Aberrant activation of Wnt signaling to drive proliferation, survival and invasion has been frequently described in cancer (reviewed in ref. 7). One mechanism which has been described is the downregulation of members of a family of regulatory proteins: the secreted frizzled related proteins (SFRP) (8). Studies of SFRP family expression and function in mesothelioma cells and tumors by other laboratories (9–11) and our own (6) have shown that one member of this family, SFRP4, is differentially downregulated in this cancer. There is evidence that downregulation of SFRP4 by promoter methylation could result in Wnt pathway activation in mesothelioma (10). Previous mechanistic studies showing induction of apoptosis and growth inhibition in response to SFRP4 have used a mesothelioma cell model which was β-catenin deficient and canonical signaling was not present (10). Most mesothelioma tumors and cell lines have been found to express β-catenin (11–13). The SFRPs consist of two domains, a Fz-like cysteine rich domain (CRD) and a netrin-like domain (NLD). Because of its structural similarity to the extracellular domain of the Fz receptors the SFRP was initially believed to play a role analogous in binding to Wnt proteins (14), however, more recent studies have also implicated the NLD (15,16). Since SFRP4 is the most commonly downregulated SFRP in mesothelioma (6,9–11) we undertook to investigate the effect of SFRP4 and its domains in more relevant β-catenin expressing mesothelioma models which are capable of canonical Wnt signaling and which express low or negligible native SFRP4.
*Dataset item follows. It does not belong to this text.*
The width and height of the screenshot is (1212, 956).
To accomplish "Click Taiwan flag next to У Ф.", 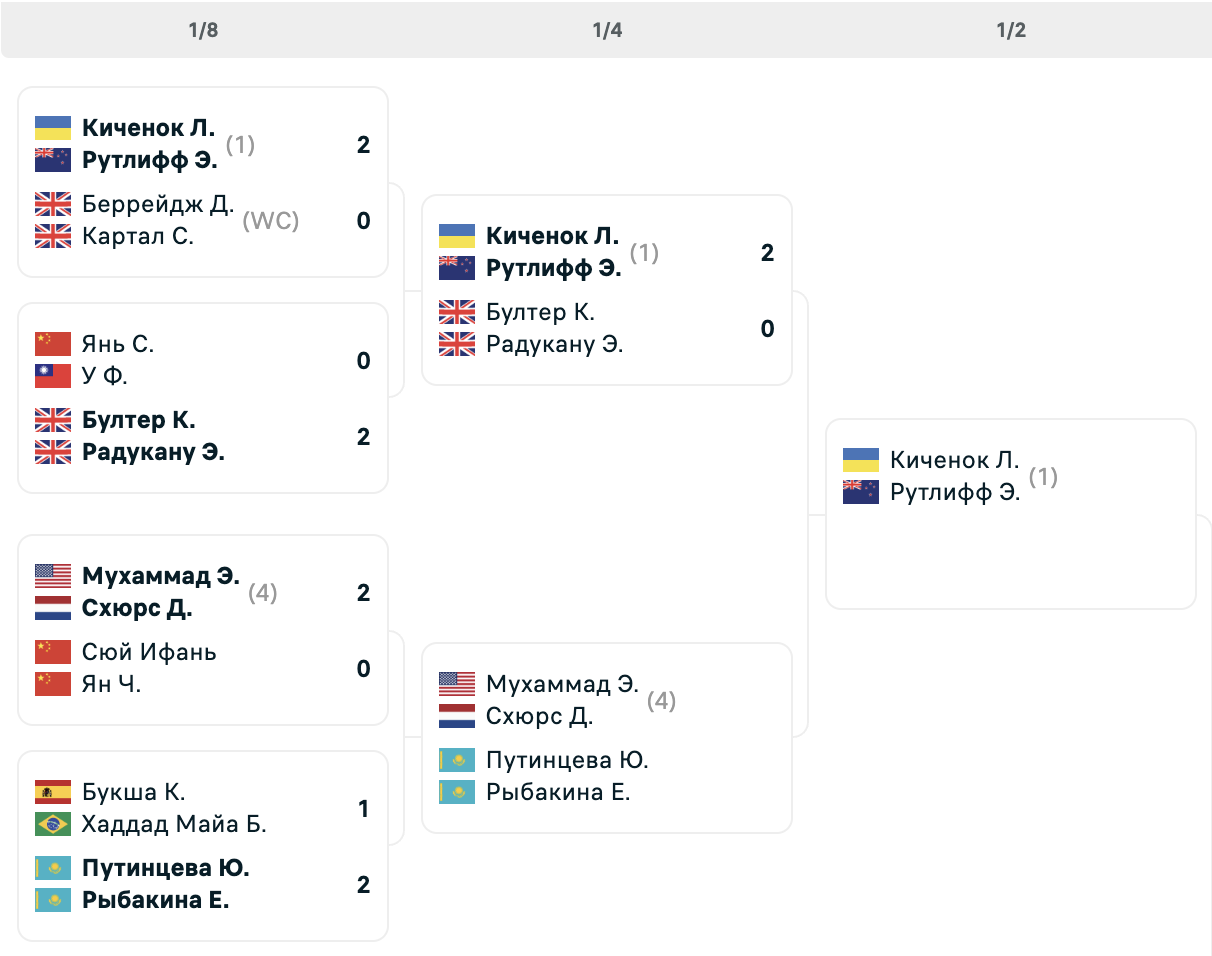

In this study we investigate the effects of both exogenous and endogenous overexpression of SFRP4 upon proliferation, migration, cell behaviour and downstream signaling. We report that re-introduction of SFRP4 to mesothelioma cells inhibits cell proliferation, migration and induces a non-apoptotic cell death programme. Since SFRP4 expression is widely downregulated in mesothelioma (9,11) these findings support the targeting of Wnt signaling in mesothelioma at the level of upstream regulators as a potential therapeutic approach. Furthermore, we found that the effects of SFRP4 were mediated by the NLD providing further insight into the biology of these important Wnt regulators.

Materials and methods

Cell culture and reagents

The malignant mesothelioma cell lines JU77 and ONE58 were used in this study. These cell lines were originally derived from pleural effusions of different patients presenting with malignant pleural mesothelioma (17). All cells were cultured and maintained in medium R5, which is RPMI-1640 plus 5% heat-inactivated fetal bovine serum (FBS), 300 mM L-glutamine, 120 µg/ml penicillin and 100 µg/ml streptomycin (all from Thermo Fisher, Hyclone, VIC, Australia). All cell cultures were grown at 37°C in a 5% CO2 humidified atmosphere. Recombinant human proteins Wnt3a and SFRP4 were obtained from R&D Systems (MN, USA). Cisplatin (Oncotain) was obtained from Mayne Pharma (VIC, Australia).

MTT assay

Cell viability in response to various treatments was quantitated by an MTT assay. Cells were seeded into 96-well plates at a density of 10,000–20,000 cells/well, depending on the experiment. Following 24-h incubation treatments were added and cells incubated for a further 24–72 h (depending on experiments) then the MTT assay was performed as previously described (18) and absorbance was read at 595 nm with a microplate reader (Enspire, Perkin-Elmer). For each treatment, the mean absorbance for the replicates was calculated. The control samples were untreated cells or cells treated with vehicle alone and control data was set to 100% viable cells and all other data were normalised to this value based on absorbance value. The data were expressed as mean ± standard deviation.

Proliferation

Cells were seeded at a density of 5×104 cells/well in 24-well plates and treatments added at 24 h. The cells were harvested 48 h later by trypsinization and evaluated by a trypan blue assay using a Countess Automated Cell Counter (Life Technologies).

Cell migration assay

A scratch wound assay was used to assess cell migration. Cells were seeded in 6-well plates at a density of 3×105 cells/well and grown to confluency. The monolayers were scratched using a 10-µl pipette tip to produce 2 crosses per well and washed with PBS to remove any non-adherent cells and debris. The field of view was kept constant by drawing a line on the well bottom perpendicular to the centre of T scratch site and using this as a reference point. The monolayers were imaged centred on the crosses using a Canon EOS digital camera mounted on an Olympus CK2 microscope after 0 and 6 h. The open area of the wound was quantitated by automatic image analysis using TScratch software (19) with the default parameter settings.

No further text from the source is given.